:: Supplied information
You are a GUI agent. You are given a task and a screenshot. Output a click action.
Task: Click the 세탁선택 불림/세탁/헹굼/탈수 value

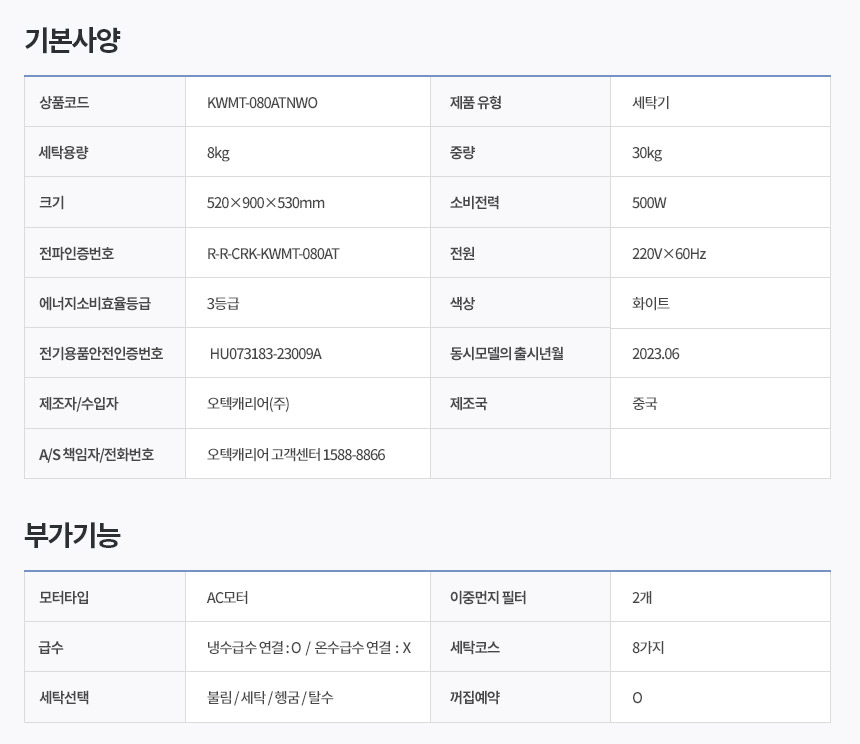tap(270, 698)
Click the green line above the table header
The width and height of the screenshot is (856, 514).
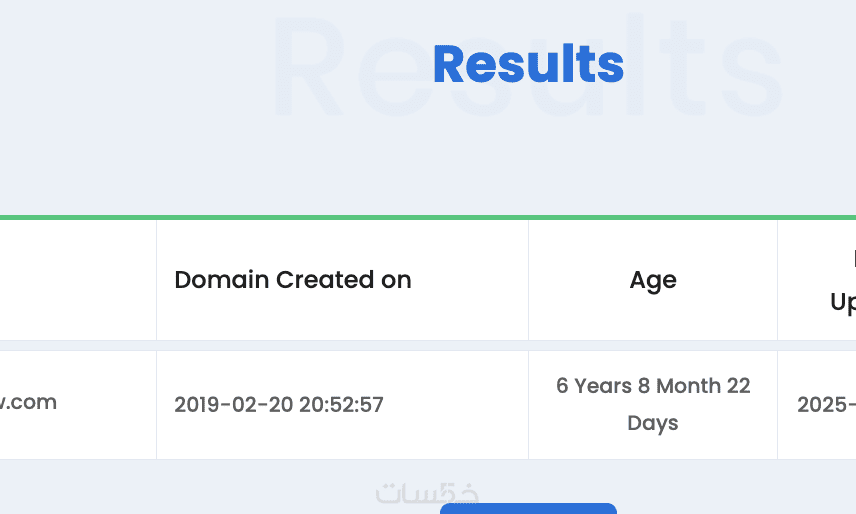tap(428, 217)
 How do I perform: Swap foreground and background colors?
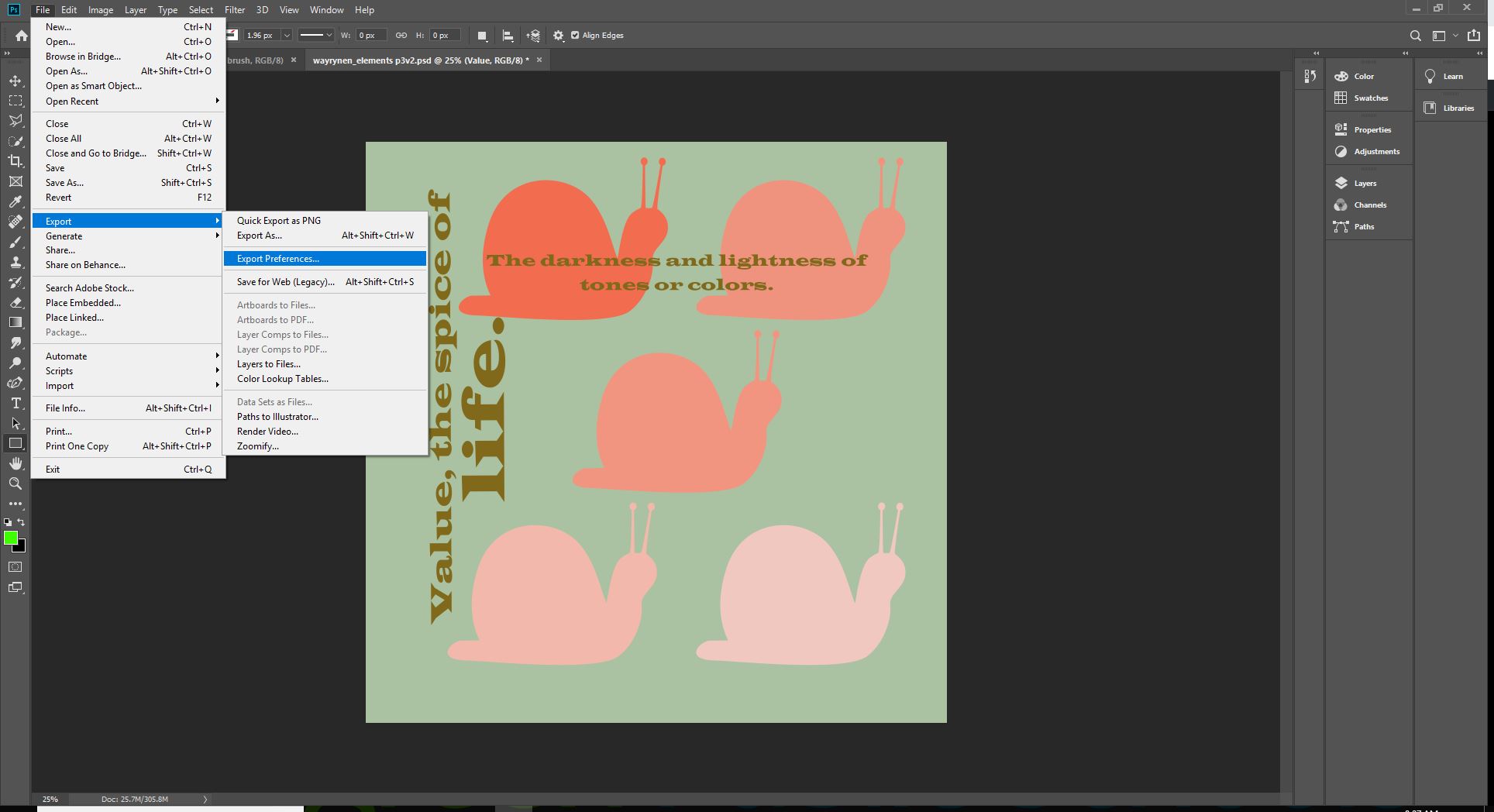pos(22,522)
::::
Transcribe every line from the records above without alteration, and leave out the images.

* [Task solution]
You are a GUI agent. You are given a task and a screenshot. Output a click action.
Task: Click the 세탁선택 불림/세탁/헹굼/탈수 value

tap(270, 698)
Click the green line above the table header
The width and height of the screenshot is (856, 514).
tap(428, 217)
 How do I perform: Swap foreground and background colors?
pos(22,522)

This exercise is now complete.